- EXCERPTED PASSAGE
☆ ☆ ☆ ☆

Statement of Marianna LaCanfora, Assistant Deputy Commissioner of
Social Security Administration
the Senate Homeland Security and Governement Affairs Committee,
Subcommittee on Oversight of Government Management, the Federal Workforce,
and the District of Columbia
July 15, 2010
Mr. Chairman and Members of the Subcommittee:
Thank you for the opportunity to discuss the Social Security Administration's (SSA) initiative to help the American public better prepare for retirement and other important life events and to encourage Americans to save. As the agency responsible for delivering and managing Old-Age, Survivor, and Disability Insurance benefits, we have a longstanding relationship with the American public on the subject of financial security. In 2009, more than 51 million retired or disabled workers, their families, and survivors received over $659 billion in benefit payments. Through our telephone, Internet, and mail services, as well as our 1,300 field offices, we have been educating the American people about our programs for many years. Our agency has a responsibility to help Americans prepare for retirement.
In recognition of that responsibility, our agency 2008-2013 Strategic Plan contains a Special Initiative to Encourage Saving with a focus on helping Americans better prepare for retirement. Commissioner Astrue recognized that this Special Initiative was needed because so many Americans are in danger of having insufficient savings for retirement and other life events. Even before the current Strategic Plan, the Commissioner stressed the importance of financial literacy. During his January 2007 confirmation hearing before the Senate Finance Committee, he told Chairman Baucus that, as Commissioner, he would "...urge people to think hard about their own private savings and retirement plans, and make sure that they understand the role of Social Security in their own personal future."
According to the Employment Benefit Research Institute's 2010 Retirement Confidence Survey, less than half of American workers have estimated how much money they will need to live comfortably during retirement 1. Since studies show that increased financial awareness can improve attitudes toward saving, expand participation in retirement savings plans, and increase retirement asset accumulation, we see the need to help the public better understand our program and to encourage saving.
Financial literacy is defined by the Government-wide Financial Literacy and Education Commission (FLEC) as '...the ability to use knowledge and skills to manage financial resources effectively for a lifetime of financial well-being (the 2007 FLEC annual report to Congress ). From our agency's perspective, the American public should have the knowledge and skills to effectively plan their financial resources in conjunction with their entitlement to Social Security. We want Americans to understand that while Social Security is a good foundation for providing income for retirement, it should not be a retiree's only source of income. In addition, young and middle-aged workers need to know the importance of other sources of retirement income and the importance of early planning for retirement. Currently, almost two-thirds of aged beneficiaries rely on Social Security as their main source of income; for over one-third , Social Security provides 90% or more of their income. 2
We want to encourage Americans to develop the savings habit early in life. Increases in longevity mean we may spend many years in retirement. The typical 65-year old today can expect to spend about 20 years in retirement, so planning early for a long retirement can help assure those golden years are secure.

☆ ☆ ☆ ☆

- DATA BLOCK
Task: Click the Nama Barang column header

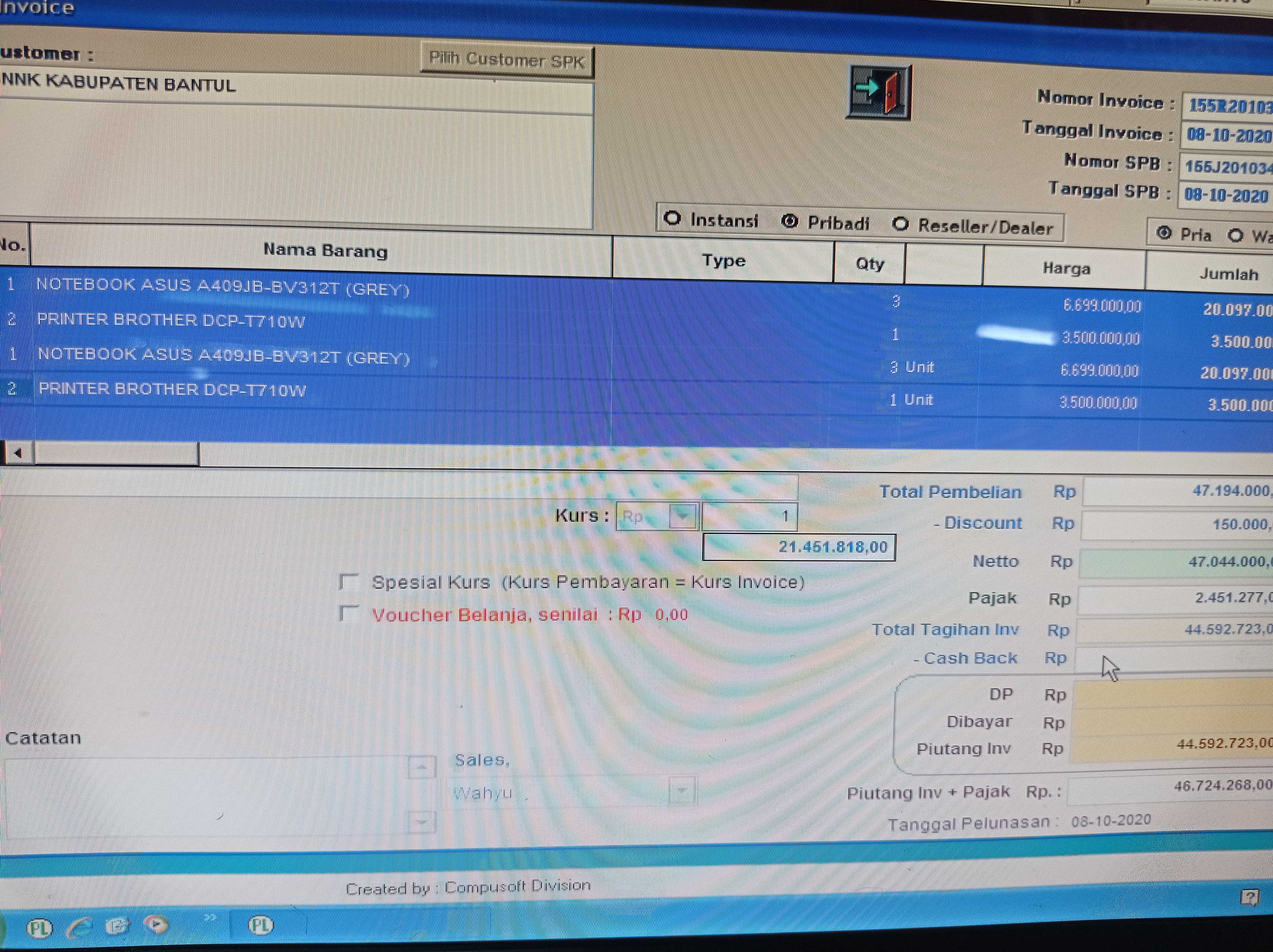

☆ ☆ ☆ ☆

- EXERCISE GOAL
According to the Social Security testimony, how many field offices does the agency operate?

- THE RESPONSE
1,300 field offices.